***** Supplied records

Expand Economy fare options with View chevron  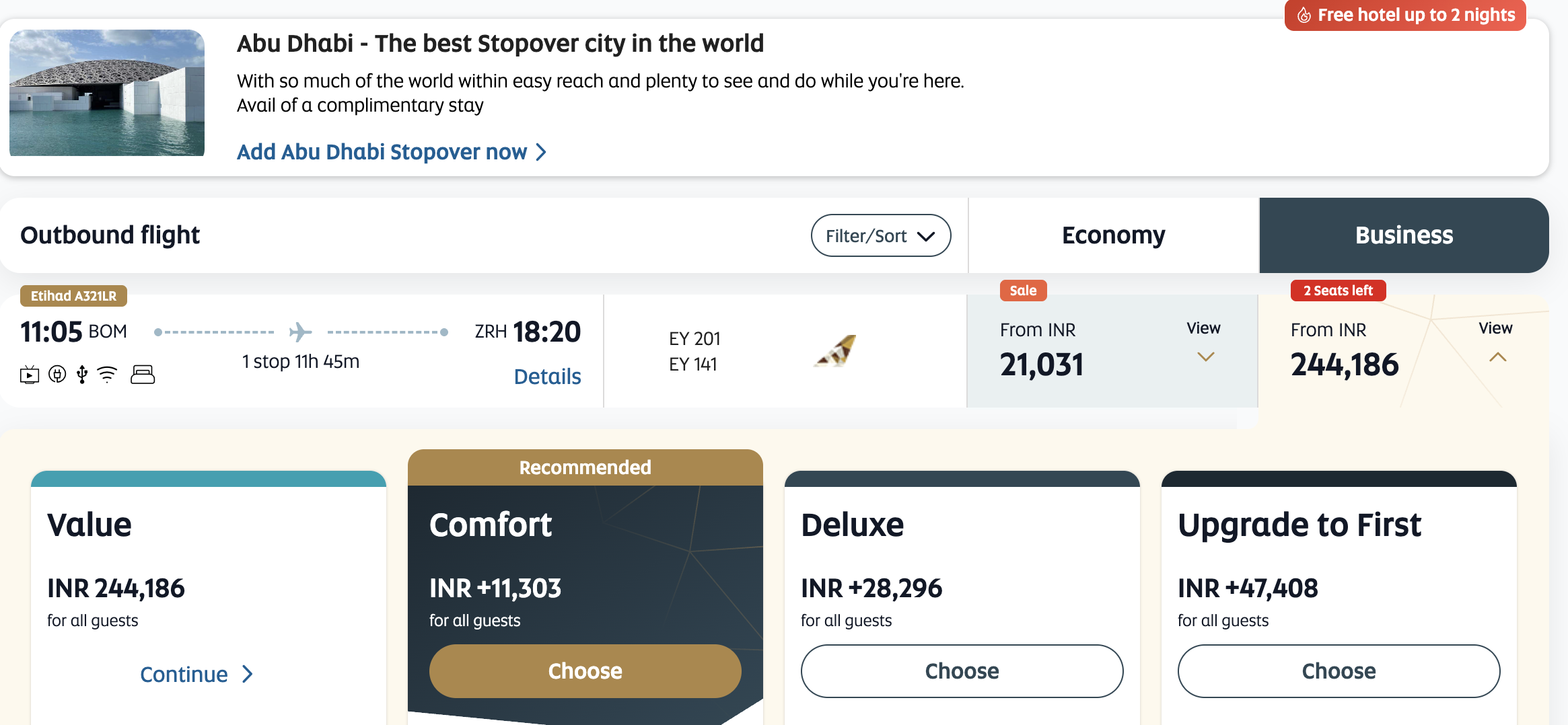1205,356
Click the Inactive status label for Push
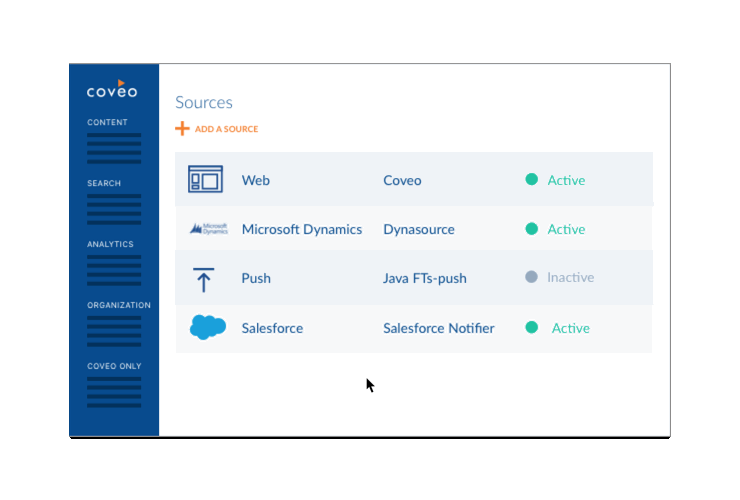Viewport: 740px width, 500px height. tap(570, 277)
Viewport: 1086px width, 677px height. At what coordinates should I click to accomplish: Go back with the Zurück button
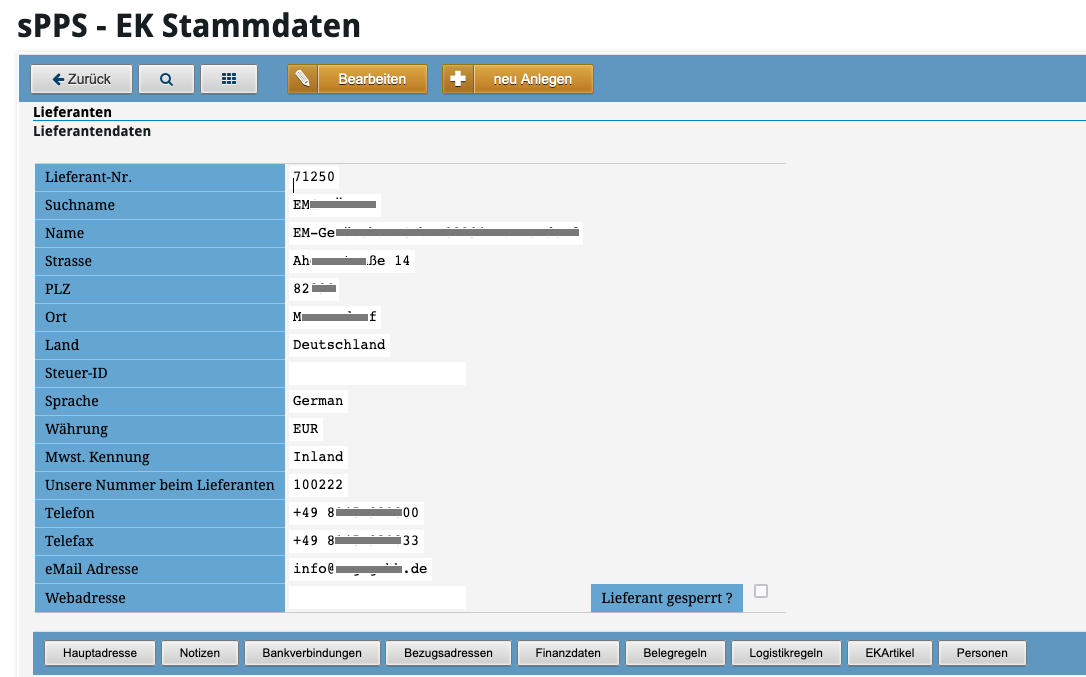click(82, 79)

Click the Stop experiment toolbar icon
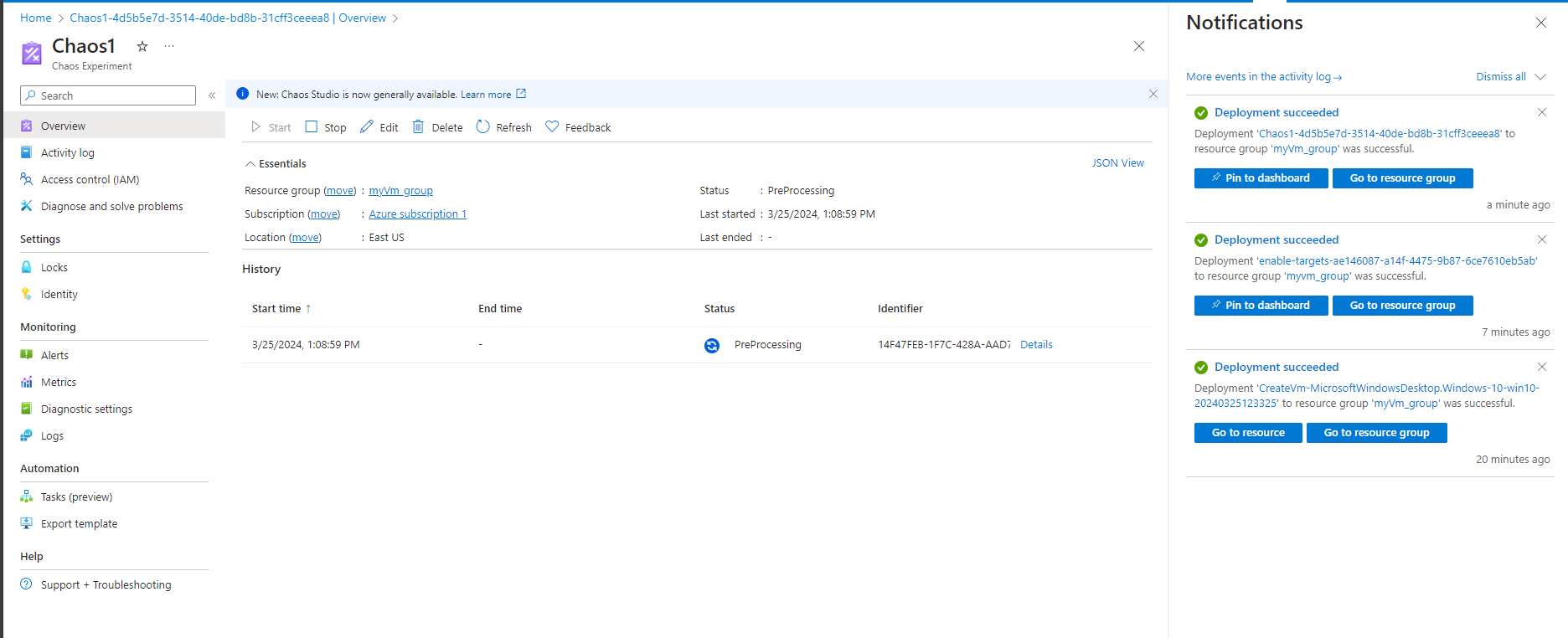(312, 127)
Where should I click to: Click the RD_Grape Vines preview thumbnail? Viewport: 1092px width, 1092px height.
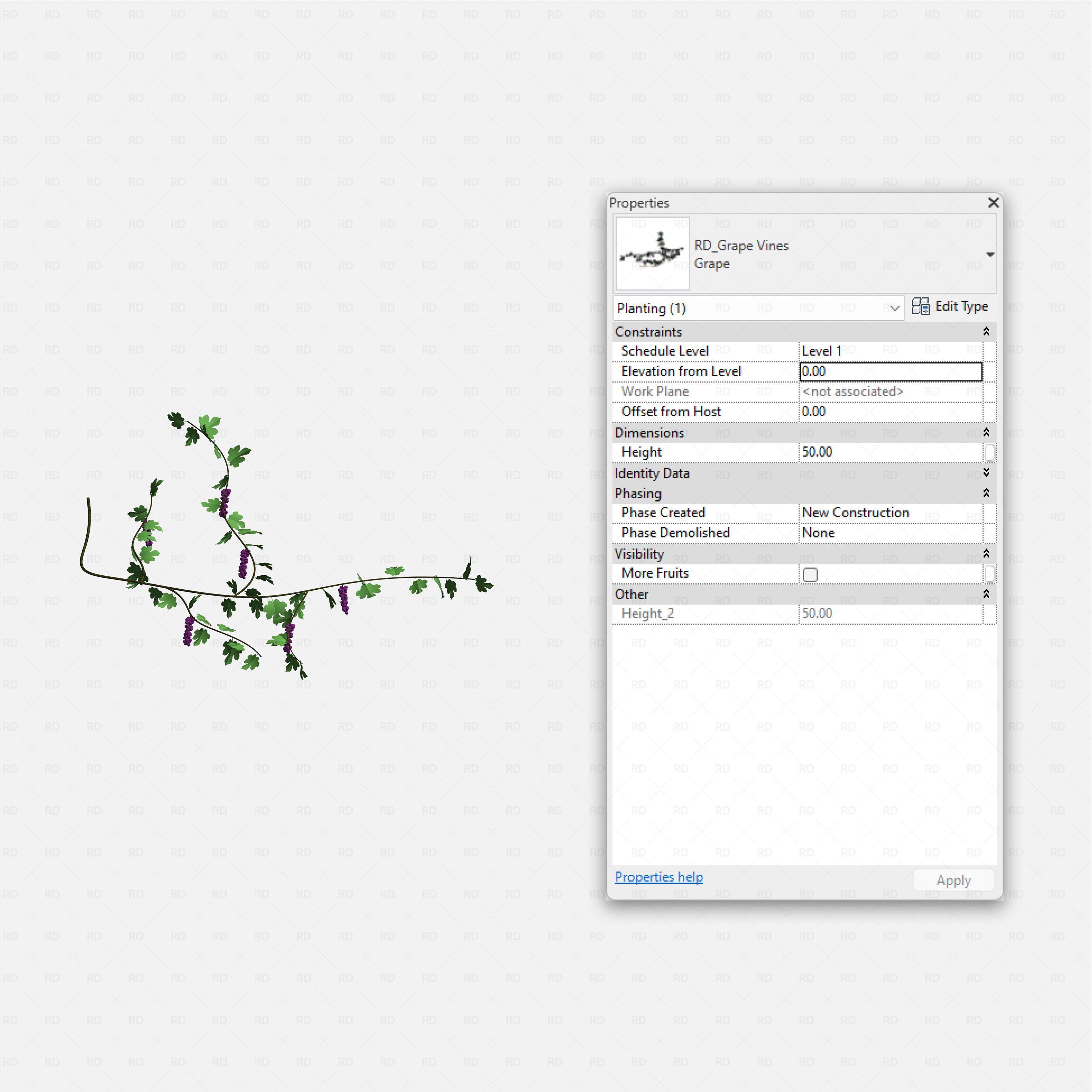[652, 253]
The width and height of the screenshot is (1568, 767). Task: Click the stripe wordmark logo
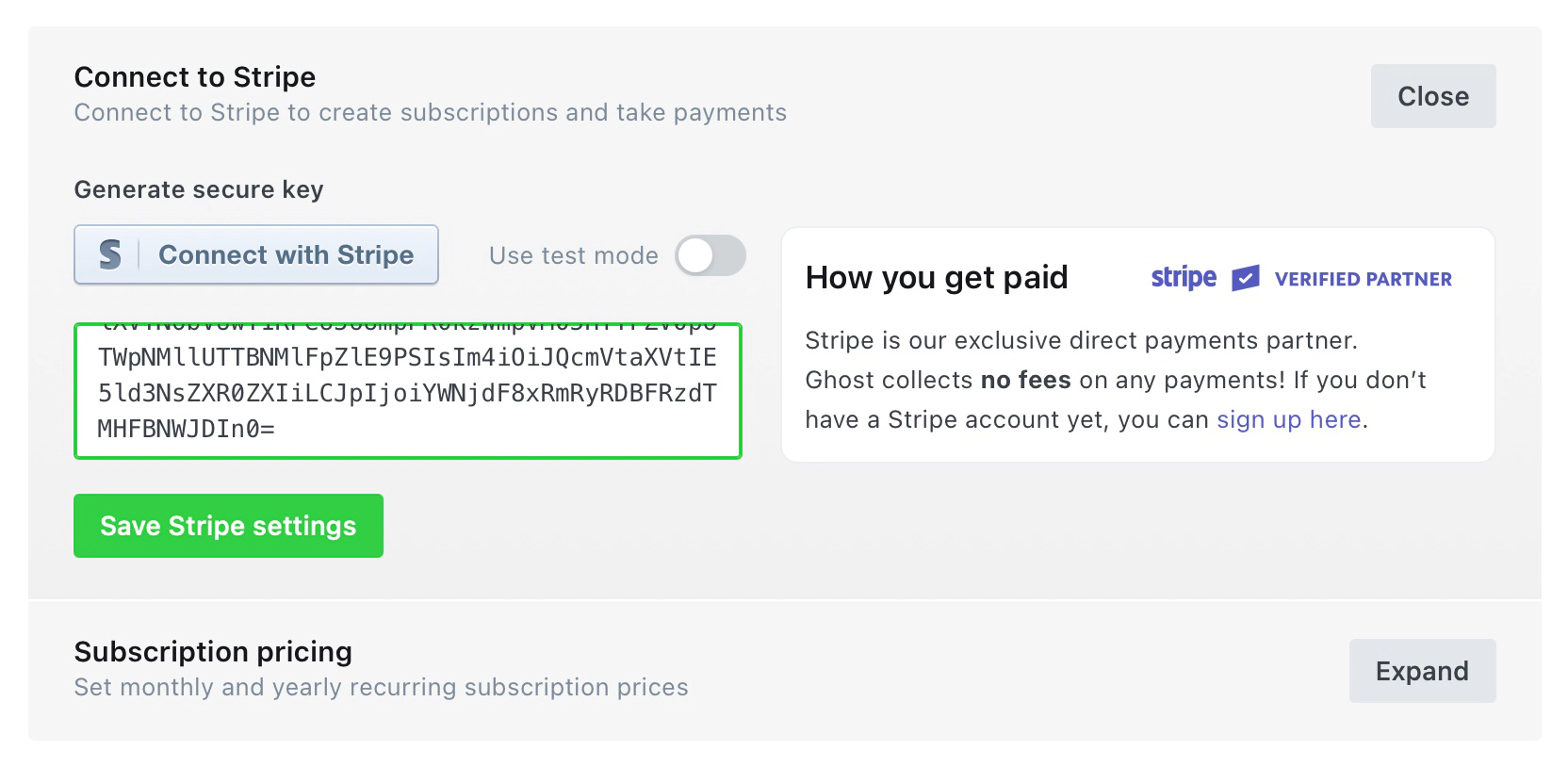click(x=1183, y=277)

**********

• _To be done_
Copy out word for word the lines of the entries starting at the one containing "Viewport: 1086px width, 677px" and ending at the last line of the entries, leaving out the pictures.

• _Response to the exercise_
Viewport: 1086px width, 677px height. At what coordinates should I click to accomplish: Go back with the Zurück button
click(82, 79)

Click the Stop experiment toolbar icon
(312, 127)
Where should I click to: Click the RD_Grape Vines preview thumbnail? Viewport: 1092px width, 1092px height.
[652, 253]
The width and height of the screenshot is (1568, 767). Task: Click the stripe wordmark logo
click(x=1183, y=277)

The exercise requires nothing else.